##### GIVEN ENTRIES #####
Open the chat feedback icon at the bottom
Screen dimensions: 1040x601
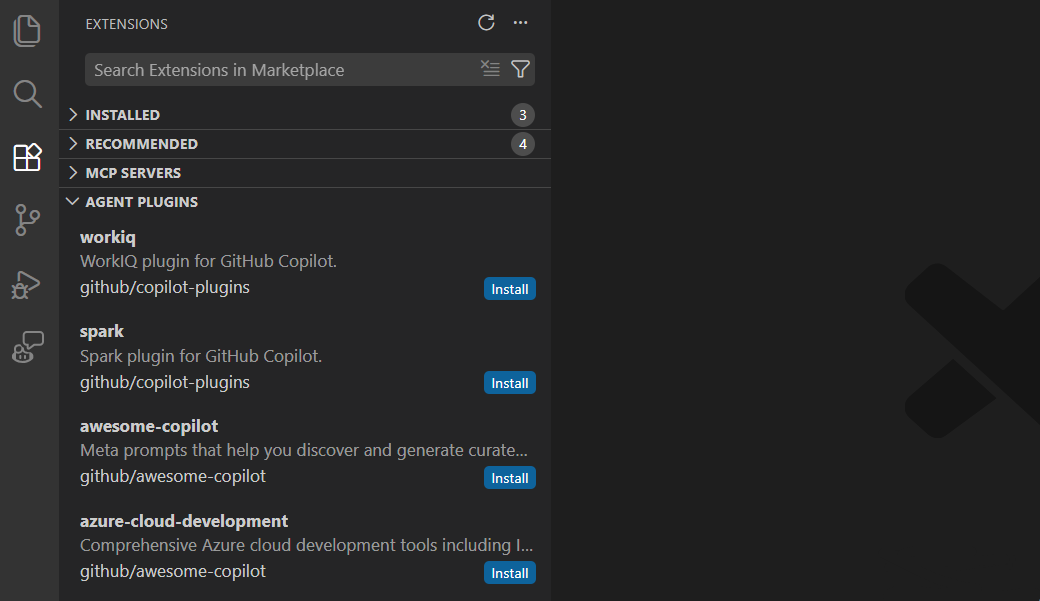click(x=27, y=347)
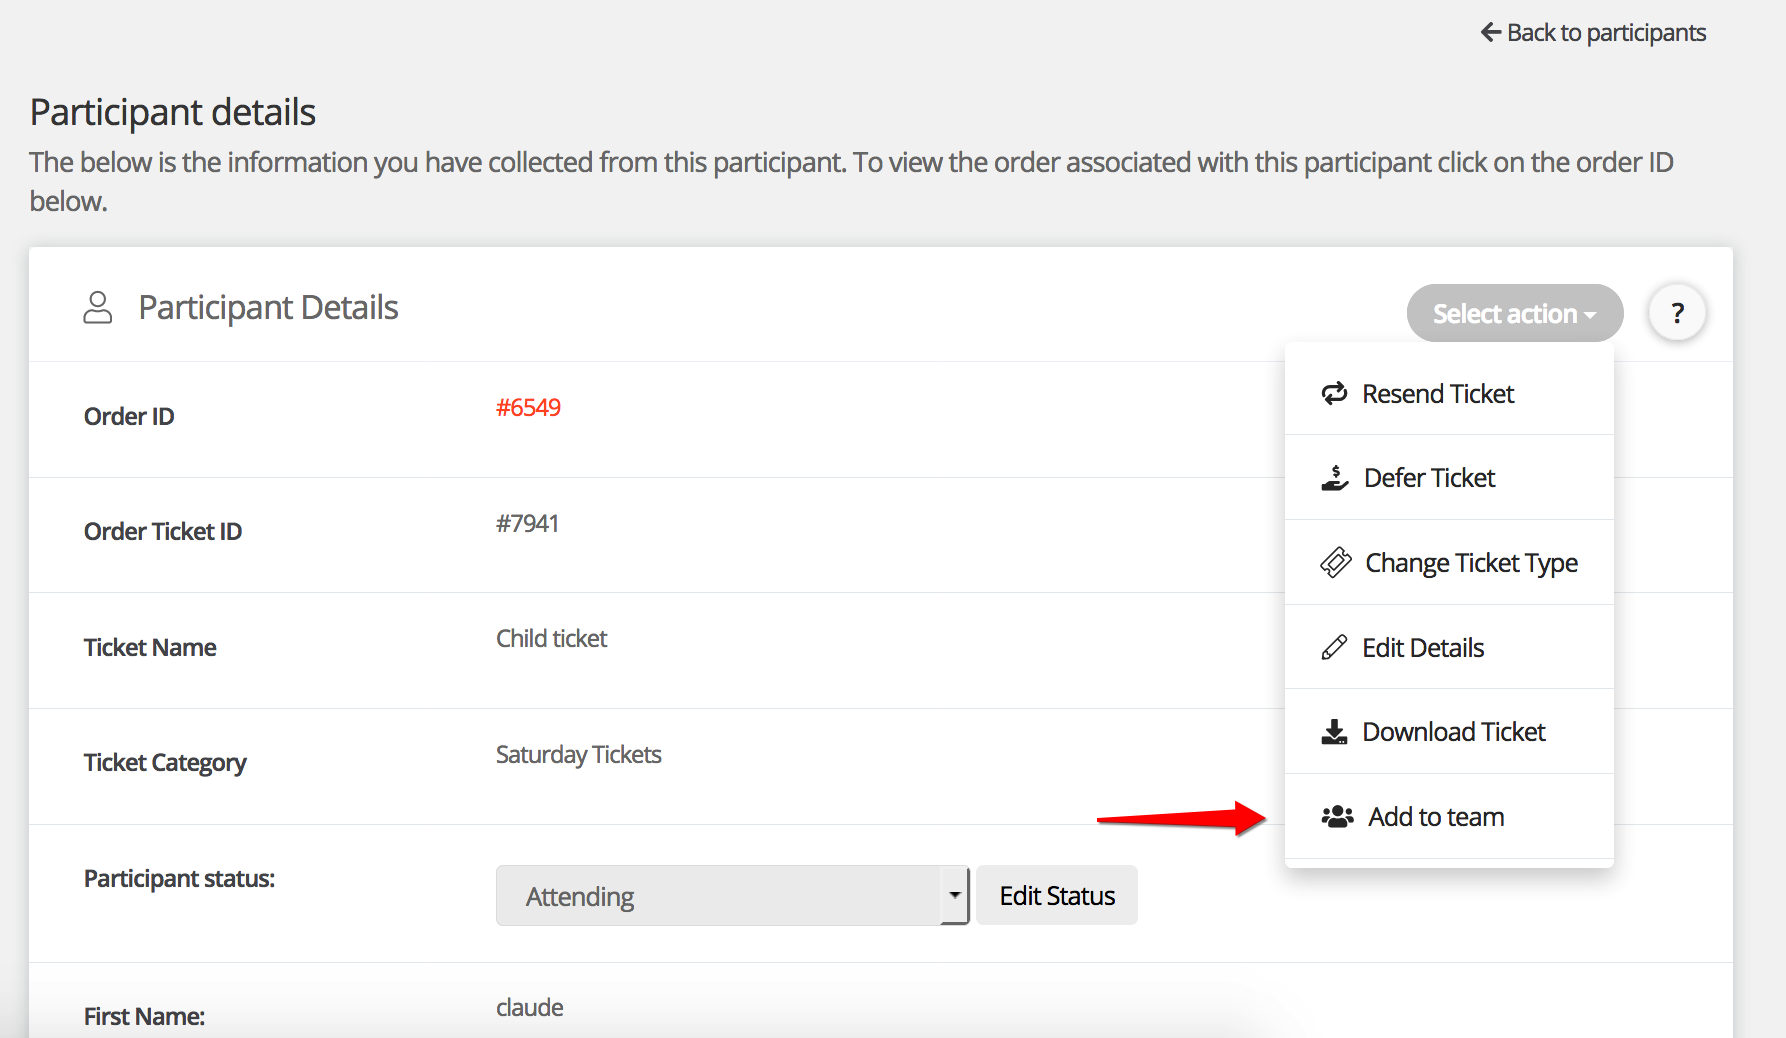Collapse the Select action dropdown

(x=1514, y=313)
#####
- **WORK INSTRUCTIONS**
The task requires that every line above be transcribed exactly, without the images.

- **RESPONSE BELOW**
Open the chat feedback icon at the bottom
Screen dimensions: 1040x601
click(x=27, y=347)
Collapse the Select action dropdown

(x=1514, y=313)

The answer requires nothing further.